[FOM] Re: Questions on proof assistants

[Wolfgang Windsteiger]

Hi everybody,

I totally agree with this. I think much of the problems are
"socio-cultural".

This is why I try to concentrate on bringing proof assistants to
students, not in particular but also to students who study to become
(math) teachers. As some of you know, I use the Theorema sysystem
(https://risc.jku.at/pj/theorema-project/), a system that has been
neglected by the whole community over the years. To a certain extent,
this is due to the fact that the system is based on Wolfram Mathematica,
and since a majority of the the proof assistant / automated reasoning
community has its roots in computer science they feel this as a hurdle.
However, for many mathematicians this is not such a big hurdle, since
many of them use Mathematica anyway. Yes, I know, there are other
systems, and there is commercial vs open source (sage etc.) etc. etc.
this is not what I'm aiming at here and now.

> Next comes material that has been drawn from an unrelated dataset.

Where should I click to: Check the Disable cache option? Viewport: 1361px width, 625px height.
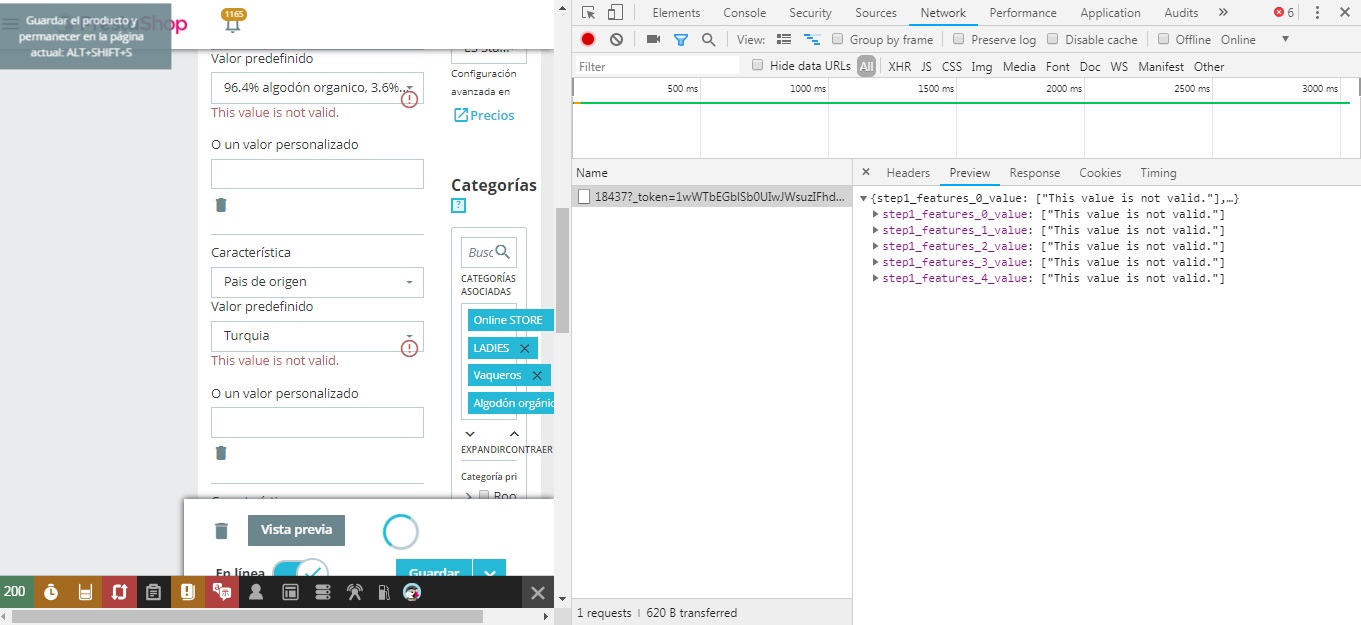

What I want to point out here is that Theorema by design gives proof
output that is human comprehensible. It does not need any translator,
nor an form of pretty printing, it gives proofs as written by a
mathematician genuinely. What Theorema is lacking are the really big
case studies of big important proofs having been carried out. True. And
the big libraries. True.

But for using the system in education (university,
undergraduate/graduate level in math&cs) this is still by far enough. I
have been using Theorema in teaching math/cs students over the years,
and usually Theorema can do the proof projects that I give to students
during and at the end of a semester without much effort. I give them
examples like "do the following proof by hand, then do the proof with
Theorema and compare your hand-proof with the automated proof coming
from Theorema, then do your proof again" and I ask for their experiences
then in an oral exam. Most interestingly, many students report that in
this way they found errors in their own proofs, and they like their
second version of the proof much more compared to their original proof.
For me, this "proves" that the Theorema output must be easily
comprehensible for humans.

Another hurdle for mathematicians is also a socio-cultural one: for
mathematicians a "proof" consists only of the tricky steps, the standard
steps are uninteresting. I fight since years against the habit of many
of my colleagues who mostly teach proof tricks that can be applied once
in a lifetime in one particular proof. And then they are proud to be
able to that one proof, and in the next proof they again need a once in
a lifetime hack. They educate masters of proof tricks, who then sadly
fail in the "trivial" parts of the proofs, when they mix up "arbitrary
but fixed" with "instantiation", or when they infer new knowledge from
something that needs to be proved, etc. etc. you know all this. In this
ecosystem, it is of course a hard terrain for proof assistants, for them
they do not assist, they are in their way ...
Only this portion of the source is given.